My Journey to use GPU in AWS ECS
4 steps processes to upload your code to AWS
- To login to AWS ECR:
aws ecr get-login-password --region ap-east-1 | docker login -u AWS --password-stdin (your_aws_id).dkr.ecr.ap-east-1.amazonaws.com
- To build image for AWS ECR:
docker build -t medicalreportocr-gpu .
- To tag the image to AWS ECR:
docker tag medicalreportocr-gpu:latest (your_aws_id).dkr.ecr.ap-east-1.amazonaws.com/medicalreportocr-gpu:latest
- To push the image to AWS ECR:
docker push (your_aws_id).dkr.ecr.ap-east-1.amazonaws.com/medicalreportocr-gpu:latest
Before you start
This is a long story. And there are a lot of nuances and difficulties when using this AWS ECS (ECS for short) thing. And I don't want to keep it "short and sweet", because I think it is my responsibilites to put everything I encountered, the problems that I met during this process.
This project, from having a running code in Python local development, to ECS "production" (or first GPU version), already tooks more than 1/2 years.
While I don't want to keep it short and sweet, there are somethings that I would not mention:
- Background: The reason why this project is developed. Unless this is related to the technical side of the project, I tried not to mention here.
- Some AWS terms, like S3 or ECR/ECS. Look it up for yourself if you don't know what it is.
Let's begin!
Building a docker image for AWS ECS using GPU
- First, everytime you tested your code in development, you need to follow this 4 steps processes here to upload (or called
push
) to AWS ECR - Please note the following:
- When you are building image for GPU instance, use correct paddlepaddle images
- I spent 3 - 4 days to do build-push process and keep getting unknown errors, and at last I found that I am using a CPU image for GPU instance...

• _Record excerpts_:
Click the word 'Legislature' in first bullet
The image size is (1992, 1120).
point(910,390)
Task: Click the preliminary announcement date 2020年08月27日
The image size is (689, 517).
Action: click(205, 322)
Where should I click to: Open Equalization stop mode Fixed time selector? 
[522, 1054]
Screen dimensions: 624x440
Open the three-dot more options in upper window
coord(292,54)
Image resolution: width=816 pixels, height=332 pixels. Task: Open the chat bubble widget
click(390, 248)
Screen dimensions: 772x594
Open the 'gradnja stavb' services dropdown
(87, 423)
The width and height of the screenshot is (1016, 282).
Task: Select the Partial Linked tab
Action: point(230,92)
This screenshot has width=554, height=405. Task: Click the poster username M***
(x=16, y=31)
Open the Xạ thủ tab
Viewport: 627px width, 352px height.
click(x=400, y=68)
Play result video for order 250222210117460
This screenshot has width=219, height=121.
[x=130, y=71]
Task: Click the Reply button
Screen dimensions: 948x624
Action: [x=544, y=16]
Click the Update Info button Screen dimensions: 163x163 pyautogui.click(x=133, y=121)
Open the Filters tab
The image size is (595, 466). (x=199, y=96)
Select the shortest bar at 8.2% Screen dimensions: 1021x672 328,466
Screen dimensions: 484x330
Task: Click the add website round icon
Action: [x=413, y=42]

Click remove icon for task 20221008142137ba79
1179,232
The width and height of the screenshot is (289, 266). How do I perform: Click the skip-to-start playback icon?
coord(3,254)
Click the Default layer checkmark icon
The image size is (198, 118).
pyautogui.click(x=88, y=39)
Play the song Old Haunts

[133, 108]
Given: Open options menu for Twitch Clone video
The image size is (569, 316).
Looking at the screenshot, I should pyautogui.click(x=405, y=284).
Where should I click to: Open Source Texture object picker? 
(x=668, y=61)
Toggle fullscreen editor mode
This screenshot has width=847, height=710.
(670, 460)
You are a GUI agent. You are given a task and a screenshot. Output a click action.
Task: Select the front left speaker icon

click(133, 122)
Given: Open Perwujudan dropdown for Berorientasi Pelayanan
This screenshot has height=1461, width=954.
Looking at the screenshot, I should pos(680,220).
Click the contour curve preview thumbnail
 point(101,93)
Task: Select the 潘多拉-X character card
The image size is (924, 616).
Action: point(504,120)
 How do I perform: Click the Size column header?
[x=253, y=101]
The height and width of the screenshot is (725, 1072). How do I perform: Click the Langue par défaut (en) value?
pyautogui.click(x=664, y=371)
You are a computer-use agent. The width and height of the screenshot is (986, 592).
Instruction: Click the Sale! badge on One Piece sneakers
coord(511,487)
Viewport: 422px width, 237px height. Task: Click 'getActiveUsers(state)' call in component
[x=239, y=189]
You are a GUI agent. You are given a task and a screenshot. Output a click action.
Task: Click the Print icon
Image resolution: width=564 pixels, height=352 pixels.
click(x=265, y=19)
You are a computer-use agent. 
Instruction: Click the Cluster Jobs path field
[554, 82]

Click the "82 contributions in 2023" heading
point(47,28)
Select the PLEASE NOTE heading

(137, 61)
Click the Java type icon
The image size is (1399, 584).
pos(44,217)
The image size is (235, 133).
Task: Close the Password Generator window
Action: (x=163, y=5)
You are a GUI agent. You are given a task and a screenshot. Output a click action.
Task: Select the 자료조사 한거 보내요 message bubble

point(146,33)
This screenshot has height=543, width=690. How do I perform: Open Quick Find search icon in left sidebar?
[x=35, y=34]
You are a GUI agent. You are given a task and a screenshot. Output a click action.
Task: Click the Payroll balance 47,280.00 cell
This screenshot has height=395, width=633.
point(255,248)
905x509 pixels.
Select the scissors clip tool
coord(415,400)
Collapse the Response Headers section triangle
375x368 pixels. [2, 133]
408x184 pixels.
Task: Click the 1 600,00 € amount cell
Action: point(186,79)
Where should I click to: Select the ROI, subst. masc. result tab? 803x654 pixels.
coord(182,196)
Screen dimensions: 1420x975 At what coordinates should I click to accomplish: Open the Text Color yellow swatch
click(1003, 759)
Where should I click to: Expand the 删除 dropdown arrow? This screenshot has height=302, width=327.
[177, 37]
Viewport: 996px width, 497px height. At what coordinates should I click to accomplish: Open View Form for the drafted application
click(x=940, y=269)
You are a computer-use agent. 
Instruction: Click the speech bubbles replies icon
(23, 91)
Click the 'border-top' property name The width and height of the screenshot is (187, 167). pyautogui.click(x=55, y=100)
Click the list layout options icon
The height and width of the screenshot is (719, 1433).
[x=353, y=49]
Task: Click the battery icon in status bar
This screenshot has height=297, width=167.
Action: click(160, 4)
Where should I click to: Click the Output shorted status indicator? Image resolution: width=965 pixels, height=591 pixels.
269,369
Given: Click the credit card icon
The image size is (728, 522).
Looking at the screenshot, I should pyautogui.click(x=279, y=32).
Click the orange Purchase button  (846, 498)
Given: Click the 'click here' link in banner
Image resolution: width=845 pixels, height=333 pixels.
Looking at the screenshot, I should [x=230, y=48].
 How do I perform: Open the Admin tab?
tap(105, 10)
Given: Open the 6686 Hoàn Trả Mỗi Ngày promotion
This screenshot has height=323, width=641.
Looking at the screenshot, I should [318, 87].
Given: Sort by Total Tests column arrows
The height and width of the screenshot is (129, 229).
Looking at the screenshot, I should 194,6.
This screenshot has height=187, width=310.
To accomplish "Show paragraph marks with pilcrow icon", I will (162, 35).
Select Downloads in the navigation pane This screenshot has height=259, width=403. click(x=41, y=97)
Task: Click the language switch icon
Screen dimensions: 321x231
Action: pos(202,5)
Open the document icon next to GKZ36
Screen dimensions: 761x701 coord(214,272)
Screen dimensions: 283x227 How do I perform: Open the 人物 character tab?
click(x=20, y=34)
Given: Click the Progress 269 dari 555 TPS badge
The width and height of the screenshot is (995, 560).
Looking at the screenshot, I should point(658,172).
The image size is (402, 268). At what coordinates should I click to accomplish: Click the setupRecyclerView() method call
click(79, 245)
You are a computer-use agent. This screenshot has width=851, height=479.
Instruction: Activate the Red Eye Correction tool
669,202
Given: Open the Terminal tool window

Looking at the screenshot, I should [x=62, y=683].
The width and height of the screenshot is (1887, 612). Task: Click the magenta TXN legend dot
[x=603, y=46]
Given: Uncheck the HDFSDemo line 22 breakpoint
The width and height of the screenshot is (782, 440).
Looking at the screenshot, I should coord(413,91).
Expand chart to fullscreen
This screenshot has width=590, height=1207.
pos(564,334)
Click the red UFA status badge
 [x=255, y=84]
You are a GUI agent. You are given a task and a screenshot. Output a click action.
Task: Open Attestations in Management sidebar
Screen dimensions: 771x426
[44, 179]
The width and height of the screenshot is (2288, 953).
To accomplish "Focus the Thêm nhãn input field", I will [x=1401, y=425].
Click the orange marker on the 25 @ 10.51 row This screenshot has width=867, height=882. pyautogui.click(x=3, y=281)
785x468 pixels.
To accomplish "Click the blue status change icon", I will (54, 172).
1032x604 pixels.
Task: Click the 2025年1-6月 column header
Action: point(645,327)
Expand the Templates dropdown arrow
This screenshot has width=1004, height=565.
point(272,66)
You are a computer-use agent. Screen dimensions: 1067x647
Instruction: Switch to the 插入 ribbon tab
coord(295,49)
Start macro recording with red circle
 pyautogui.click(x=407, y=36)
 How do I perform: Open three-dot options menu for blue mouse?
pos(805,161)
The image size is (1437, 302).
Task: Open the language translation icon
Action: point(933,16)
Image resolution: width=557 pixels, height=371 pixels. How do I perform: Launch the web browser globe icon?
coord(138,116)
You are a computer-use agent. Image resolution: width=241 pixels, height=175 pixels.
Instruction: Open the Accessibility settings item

• _Exercise directions_:
Copy out the entire write-up on using a GPU in AWS ECS, word for word. The material above is separate from the write-up on running GPU code in AWS ECS.

• _Completed exercise_:
My Journey to use GPU in AWS ECS
4 steps processes to upload your code to AWS
- To login to AWS ECR:
aws ecr get-login-password --region ap-east-1 | docker login -u AWS --password-stdin (your_aws_id).dkr.ecr.ap-east-1.amazonaws.com
- To build image for AWS ECR:
docker build -t medicalreportocr-gpu .
- To tag the image to AWS ECR:
docker tag medicalreportocr-gpu:latest (your_aws_id).dkr.ecr.ap-east-1.amazonaws.com/medicalreportocr-gpu:latest
- To push the image to AWS ECR:
docker push (your_aws_id).dkr.ecr.ap-east-1.amazonaws.com/medicalreportocr-gpu:latest
Before you start
This is a long story. And there are a lot of nuances and difficulties when using this AWS ECS (ECS for short) thing. And I don't want to keep it "short and sweet", because I think it is my responsibilites to put everything I encountered, the problems that I met during this process.
This project, from having a running code in Python local development, to ECS "production" (or first GPU version), already tooks more than 1/2 years.
While I don't want to keep it short and sweet, there are somethings that I would not mention:
- Background: The reason why this project is developed. Unless this is related to the technical side of the project, I tried not to mention here.
- Some AWS terms, like S3 or ECR/ECS. Look it up for yourself if you don't know what it is.
Let's begin!
Building a docker image for AWS ECS using GPU
- First, everytime you tested your code in development, you need to follow this 4 steps processes here to upload (or called
push
) to AWS ECR - Please note the following:
- When you are building image for GPU instance, use correct paddlepaddle images
- I spent 3 - 4 days to do build-push process and keep getting unknown errors, and at last I found that I am using a CPU image for GPU instance...